Week in review: The latest from PhRMA

Check out the latest from PhRMA this week!

Priscilla VanderVeerMarch 25, 2016

Week in review: The latest from PhRMA.

Promoting competition is an important focus for the biopharmaceutical industry. Since 1984, the Hatch-Waxman Act has fostered robust competition through the timely entry of generic medicines into the marketplace. Thanks in part to the incentives in the law, 90 percent of prescriptions today are filled with generics. And for brand medicines facing generic entry in most recent data from 2013-2014, generics captured an average of 93 percent of the market (by volume) within a year of entry. This dynamic of robust generic marketplace uptake and competition is only set to increase in time. All the while, multiple sources confirm medicine spending growth on medicines was between just three and five percent in 2016, the slowest rate in years.

That is why it is disappointing that Michael Carrier chose to present such a biased, one-sided view on this topic in his recent commentary which also leaves out key proposals and policies the biopharmaceutical industry supports to foster and maintain healthy competition including the following:

Citizen petitions (CPs) provide an important avenue for raising critical scientific, policy and legal issues to the FDA

Claims that innovator CPs are frivolous and delay generic entry are flawed and ignore the role of the citizen petition process in promoting the transparent exchange of information and ideas about scientific, legal, and regulatory matters, which is critical to achieving the U.S. Food and Drug Administration’s (FDA) public health mission. Through petitions, the FDA receive valuable input reflecting various perspectives, and, through comments on pending petitions, the public may engage in the agency’s deliberative process. 
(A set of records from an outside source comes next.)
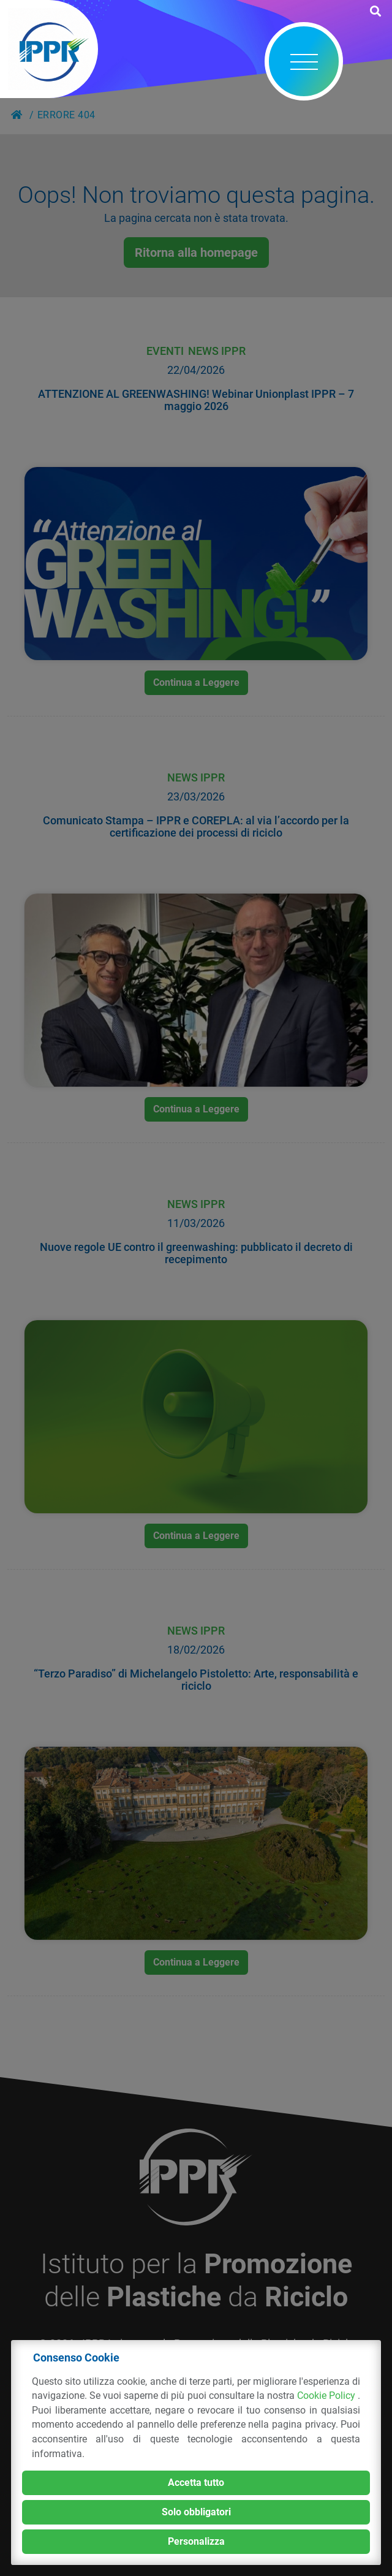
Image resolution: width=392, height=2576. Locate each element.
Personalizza (196, 2541)
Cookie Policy (327, 2395)
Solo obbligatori (196, 2512)
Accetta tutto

REMS are necessary to ensure patient safety and cannot be used to delay generic competition

The CREATES Act as proposed would give generic drug companies the ability to file lawsuits to obtain samples of drugs and conduct testing without safeguards equivalent to those required under risk evaluation and mitigation strategies (REMS) applicable to the innovator medicine.  Accordingly, the bill would spur wasteful litigation and supplant the public health expertise of the FDA with the decisions of federal judges and would undermine patient safety. Many products subject to REMS already have generic competition, and FDA and other government agencies have the authority to prohibit any potential abuse of REMS to impede generic competition.

PhRMA supports policies that preserve innovation and promote robust competition

We support streamlining and expediting the generic drug approval process, especially where there is no intellectual property remaining for the innovator product. FDA has already taken meaningful steps to streamline and expedite the generic drug approval process by promoting more high-quality generic applications and by publishing a list of off-patent, off-exclusivity drugs without approved generics. This is further evidence the FDA is focused on promoting a competitive marketplace that works for patients. The Federal Trade Commission has the authority through the antitrust laws to address in the appropriate circumstances conduct that is potentially anticompetitive.

Fostering robust innovation will continue to enhance the competitive marketplace for biopharmaceuticals.